While the much of the political media is busy parsing the statements made by Mitt Romney four months ago at a closed-door fundraiser and engaging in a bit of amateur psychoanalysis in order to divine the GOP nominee’s true feelings towards Americans who pay no income tax, the actually President of the United States dismissed another large group of voters in a similarly brazen way. While appearing on a late night talk show, President Barack Obama displayed a contemptuous lack of concern for the significant number of Americans who care about runaway federal spending by saying that he was simply unaware of the record amount of federal debt.
During the president’s appearance on CBS’ Late Show with David Letterman on Tuesday night, Obama was asked about the debt clock prominently featured at the Republican National Convention. America’s national debt exceeded $16 trillion that week – more than the nation’s GDP. Letterman asked if Obama knew the nation’s debt.
“I don’t remember what the number was precisely,” Obama replied.
Of course, one must retain quite a lot of information in order to be the president. It’s a stretch, however, to believe that Obama is unaware of a figure that features prominently in Republican messaging and is the primary reason why Moody’s credit rating agency is likely to issue a U.S. credit downgrade in the near future.
For all the media’s apoplectic garment rending in the the last three weeks over one or another supposed gaffe or misstatement from Mitt Romney, only the Washington Posts’ media critic Erik Wemple seems to think that this is a rather glaring dismissal of a chief concern for many America’s voters.
President Obama promised to address the nation’s debt during his 2008 campaign. He lobbied for a line-item veto in the last election cycle – a power the Republican House granted him in February, 2012, but stalled in the Democratic Senate. Just after taking office, in February 2009, the president promised to cut “the deficit we inherited by half.” It has remained static over the course of his term at $1.3 trillion. The debt has grown from $10.6 trillion in 2009 to more than $16 trillion in Obama’s first term.
Those that dismiss these broken promises as distractions from the real issues Americans care about are not reading the polls. Debt and deficit consistently rank among Americans’ top concerns, just behind the issues of unemployment and the state of the economy (which many polls lump together as linked issues).

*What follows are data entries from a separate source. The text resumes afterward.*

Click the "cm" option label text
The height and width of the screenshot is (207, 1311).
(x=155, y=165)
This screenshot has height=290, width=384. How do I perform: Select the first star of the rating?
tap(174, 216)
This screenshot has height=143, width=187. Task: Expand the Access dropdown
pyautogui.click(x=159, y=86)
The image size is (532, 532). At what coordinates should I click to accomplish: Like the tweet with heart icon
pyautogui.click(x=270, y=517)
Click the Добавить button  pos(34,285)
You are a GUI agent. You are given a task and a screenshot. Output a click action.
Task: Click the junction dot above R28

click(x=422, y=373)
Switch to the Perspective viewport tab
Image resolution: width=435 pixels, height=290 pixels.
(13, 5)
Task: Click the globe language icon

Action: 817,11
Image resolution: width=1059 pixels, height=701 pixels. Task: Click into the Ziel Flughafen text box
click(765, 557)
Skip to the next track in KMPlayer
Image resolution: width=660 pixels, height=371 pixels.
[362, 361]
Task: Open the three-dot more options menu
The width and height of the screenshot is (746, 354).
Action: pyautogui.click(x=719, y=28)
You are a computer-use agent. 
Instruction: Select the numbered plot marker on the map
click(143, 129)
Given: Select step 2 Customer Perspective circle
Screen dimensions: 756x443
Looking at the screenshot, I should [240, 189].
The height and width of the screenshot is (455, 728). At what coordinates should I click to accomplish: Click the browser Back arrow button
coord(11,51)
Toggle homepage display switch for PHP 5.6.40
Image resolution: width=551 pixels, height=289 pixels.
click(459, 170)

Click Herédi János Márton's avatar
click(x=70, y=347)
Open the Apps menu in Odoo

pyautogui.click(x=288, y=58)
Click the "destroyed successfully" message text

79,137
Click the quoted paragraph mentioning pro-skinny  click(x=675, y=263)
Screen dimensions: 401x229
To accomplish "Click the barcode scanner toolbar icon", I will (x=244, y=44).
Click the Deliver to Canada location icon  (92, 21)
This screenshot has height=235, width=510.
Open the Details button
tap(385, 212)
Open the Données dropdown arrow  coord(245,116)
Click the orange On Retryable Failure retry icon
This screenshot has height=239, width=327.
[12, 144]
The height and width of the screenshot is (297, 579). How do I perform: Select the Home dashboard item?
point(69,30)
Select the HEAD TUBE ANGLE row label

What’s more, the president clearly avoided saying how much debt America is saddled with because it is among his biggest weaknesses. Voters’ are aware he increased the debt greatly, as show in the results of the latest NBC/Wall Street Journal poll. This survey asked what their biggest concerns were about the president and the number one issue was that he has “significantly increased federal spending.” 29 percent of all voters said as much, including 44 percent of Republicans and 15 percent of Democrats agreed. Those numbers outpace Romney’s most troubling issue: contraception and abortion rights. Only 22 percent of all voters said Romney’s positions on those issues was a matter of concern for them.
A watchdog media would not let the president get away with this moment of selective amnesia. Call me an optimist, but I am holding out hope that the political press will step up and highlight this moment of conspicuous dereliction.